Gollum · 07-12-2014, 02:24 PM

TAILS works pretty good for TOR online anonymity on the go (e.g., a laptop). It takes some amount of tech savvy, however, to use it properly.

https://tails.boum.org/

Doglegg · 07-13-2014, 09:13 AM

Thanks to GneissGuy and Gollum, the information is accurate.

In order to use a 'LiveCD' operating system on a public computer, e.g. Library/Hotel, access to the BIOS is necessary to change the boot parameters from the computer hard drive to the CD-ROM or USB. This requires the computer to not have a locked BIOS. Some do, most do not.

After using a 'LiveCD' OS a few times it would get easier.

Having searched through a few hotel computers, it is fairly easy to pick out the working girls, the sites used and their advertisement pictures. Good stuff for the curious.

The key to proxy blockers is having a secured virtual private network to a VPN router/server. It appears the product Gollum linked does this to a TOR network.

It is very possible that this will work until the proxy or firewall updates block the IP of the VPN, in which case an update of the product will have to provide a new address to bypass the blockade.

Thanks for sharing the info.

Dogg

DangedDragon · 07-13-2014, 10:26 PM

Quote:

Originally Posted by Solitaire

so... if I'm reading you right... for sake of example - if I am at a public library, and I use TOR: 1. will it allow me to access sites that would otherwise be blocked? and 2. would the administrator be able to see what sites I am accessing while on their network, and 3. If not TOR, then what program would facilitate this?

Having set up systems for libraries and schools several times...here's what "should" happen.

1. Tor may be blocked.

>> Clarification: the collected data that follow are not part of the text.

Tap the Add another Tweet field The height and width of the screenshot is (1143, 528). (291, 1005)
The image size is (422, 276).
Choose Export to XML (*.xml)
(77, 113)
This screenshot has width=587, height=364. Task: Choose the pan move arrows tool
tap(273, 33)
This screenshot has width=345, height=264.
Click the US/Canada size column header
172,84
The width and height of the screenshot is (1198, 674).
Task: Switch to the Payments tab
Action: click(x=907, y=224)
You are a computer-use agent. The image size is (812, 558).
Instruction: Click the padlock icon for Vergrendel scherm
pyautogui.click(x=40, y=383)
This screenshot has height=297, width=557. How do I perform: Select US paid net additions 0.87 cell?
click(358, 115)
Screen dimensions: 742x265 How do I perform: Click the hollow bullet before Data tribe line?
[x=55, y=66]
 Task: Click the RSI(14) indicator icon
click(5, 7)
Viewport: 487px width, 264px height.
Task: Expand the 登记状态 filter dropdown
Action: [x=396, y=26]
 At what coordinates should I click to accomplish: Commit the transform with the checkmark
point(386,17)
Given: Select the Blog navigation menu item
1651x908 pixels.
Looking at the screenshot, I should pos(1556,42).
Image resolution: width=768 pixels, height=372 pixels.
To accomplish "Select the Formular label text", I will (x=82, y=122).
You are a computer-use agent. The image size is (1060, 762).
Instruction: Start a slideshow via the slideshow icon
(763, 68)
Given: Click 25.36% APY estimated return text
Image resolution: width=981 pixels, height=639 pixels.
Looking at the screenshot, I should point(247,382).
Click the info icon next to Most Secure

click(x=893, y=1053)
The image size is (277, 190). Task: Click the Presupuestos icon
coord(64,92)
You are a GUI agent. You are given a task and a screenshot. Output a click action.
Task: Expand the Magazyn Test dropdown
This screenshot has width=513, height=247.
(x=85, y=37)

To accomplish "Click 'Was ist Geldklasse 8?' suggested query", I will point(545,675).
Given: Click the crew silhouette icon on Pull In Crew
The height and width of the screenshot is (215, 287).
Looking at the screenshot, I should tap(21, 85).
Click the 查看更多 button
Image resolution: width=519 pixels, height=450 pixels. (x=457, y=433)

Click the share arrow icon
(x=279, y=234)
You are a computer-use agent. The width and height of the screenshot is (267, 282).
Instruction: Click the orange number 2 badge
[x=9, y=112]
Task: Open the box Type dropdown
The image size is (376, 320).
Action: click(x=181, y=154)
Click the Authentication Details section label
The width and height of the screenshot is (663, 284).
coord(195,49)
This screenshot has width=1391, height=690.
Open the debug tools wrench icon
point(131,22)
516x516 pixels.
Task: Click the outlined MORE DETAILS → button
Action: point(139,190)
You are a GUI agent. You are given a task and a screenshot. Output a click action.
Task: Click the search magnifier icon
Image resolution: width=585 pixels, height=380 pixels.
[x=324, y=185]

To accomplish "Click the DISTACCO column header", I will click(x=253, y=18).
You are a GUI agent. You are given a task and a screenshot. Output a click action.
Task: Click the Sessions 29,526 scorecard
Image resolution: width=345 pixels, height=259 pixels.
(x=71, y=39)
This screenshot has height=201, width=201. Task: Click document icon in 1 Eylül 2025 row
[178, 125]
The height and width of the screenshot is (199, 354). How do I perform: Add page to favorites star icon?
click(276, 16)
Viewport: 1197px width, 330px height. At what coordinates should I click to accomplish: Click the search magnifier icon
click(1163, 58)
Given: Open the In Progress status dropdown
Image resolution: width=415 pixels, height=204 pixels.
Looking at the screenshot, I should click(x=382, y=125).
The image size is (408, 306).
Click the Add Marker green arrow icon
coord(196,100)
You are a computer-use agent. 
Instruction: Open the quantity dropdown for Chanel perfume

Some libraries actually install Tor for private browsing, which is a topic frequently discussed in their IT forums.
2. Yes - They log websites visited, review reports, and adjust firewall/proxy/filter setting appropriately. (Note: Many libraries DO NOT censor adult access, but may filter out images from certain adult sites.)
3. NONE

In general librarians are very anti-censorship, preferring to give complete access to adults, but with a protective eye towards other patrons.

Libraries and schools "can be" very strict on their rules, logging, and filtering. Schools more than libraries. Libraries are virtually required to log and filter if they accept federal funds, which most do. Schools are in the same boat. If they accept federal funds they are filtering and logging. (Note: the filters may be very lenient..) I cannot comment on University settings, since I never setup any of their systems.

They can pull reports on which computer accessed what sites at what time and cross reference it to the person who "checked-in" to that computer. I have never seen LE request them to do it, but I know it can be done because I taught a couple librarians how to pull the reports, and yes, they do review those reports frequently.

Hotels could install similar systems, but I never had any request it. They usually wanted to focus on only two factors. Protect our office systems and make it cheap. Same with fast food and restaurants where I installed systems..cheap without logging was the rule.

If you are wondering about bypassing those filters, just be aware that will still get logged. It may show up as VPN traffic, or another type of traffic, but that will key a good admin to keep a closer eye on that user, which often leads to screen recording.

Libraries are a horrible place to do anything questionable.